We speak all day, everyday. But how many of us are mindful of our communication—what we say, how we say it, and its impact on others?

Principles of mindfulness can be applied to communication to help us develop awareness and become more effective speakers.

What is mindfulness?

Jon Kabat-Zinn, the father of Mindfulness Based Stress Reduction, defines it this way:
“Mindfulness is awareness, cultivated by paying attention in a sustained and particular way: on purpose, in the present moment, and non-judgmentally.” (1, 2)

Why should I care?

Mindful research abounds. Some of the shown benefits include stress reduction, improved concentration and memory, and increased happiness. (3)

How do I practice mindfulness?

In its most simplistic form, mindfulness training begins with developing awareness of the breath. Inhale, exhale, breathe in, and breathe out. Feel the movement of the air.

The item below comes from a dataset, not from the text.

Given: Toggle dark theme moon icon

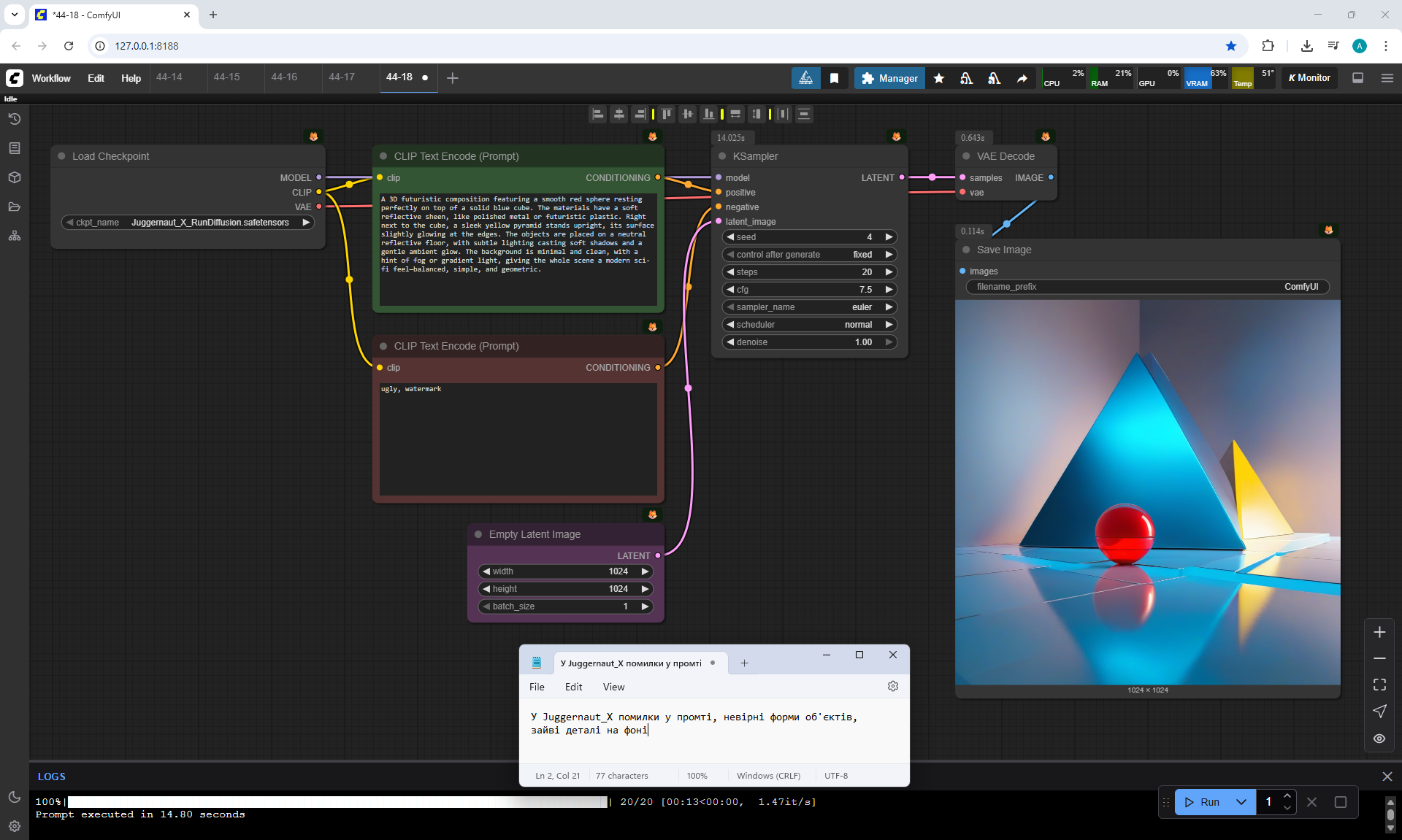Looking at the screenshot, I should coord(14,797).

How are mindfulness and public speaking related?

Fundamental for life and often taken for granted, breath is essential for a confident, effective speaking voice. It is the fuel for the sound we create.

Abdominal breathing is one of the most effective forms of relaxation.

  • Are you nervous before a meeting?
  • Feeling anxious about your presentation?
  • Do you need to calm yourself before an interview?

Try taking a few abdominal breaths. You will feel some of the tension subside.

Do you want to create a strong, confident voice? Mindful awareness of your breathing will provide the support for a voice that is easy to hear and pleasing to listen to.

5 Steps to Develop Mindful Breath Support and Control For Speaking

Be mindful of your breath. Focus on the flow of air and the rise and fall of your abdomen with each inhalation and exhalation.

  1. Lie on the floor, with a book on your abdomen. Breathe in through your nose and out through your mouth. Be sure to see the book rise as you inhale and fall as you exhale. Count one as you inhale, two for exhale, and continue to a total count of ten.
  2. Repeat the above in standing and then sitting positions. Breathe in a relaxed, natural manner. Put your hands on your waist to feel the rise and fall of the abdomen. Count one as you inhale, two as you exhale and continue to a total count of ten in each position.
  3. While sitting or standing, breathe in slowly for a count of three, hold for three seconds, and exhale slowly from the mouth for a count of three. Repeat five times.
  4. While sitting or standing, take a deep breath in through the nose, and exhale slowly from the mouth for a count of five. Then take a quick, deep breath in, and slowly exhale from the mouth for a count of eight. For a third time, take a deep breath in, and slowly exhale from the mouth for a count of ten.
  5. While sitting or standing, breathe in slowly for a count of three, pause, and make the “shh” sound (as if you were requesting someone to be quiet) for a maximum of ten seconds as you exhale.

Repeat these exercises daily to develop mindful awareness of your breathing and control of your breath for strong, confident speech.

1. Kabat-Zinn, J. (2016). Mindfulness for beginners: reclaiming the present moment – and your life. Boulder, CO: Sound True.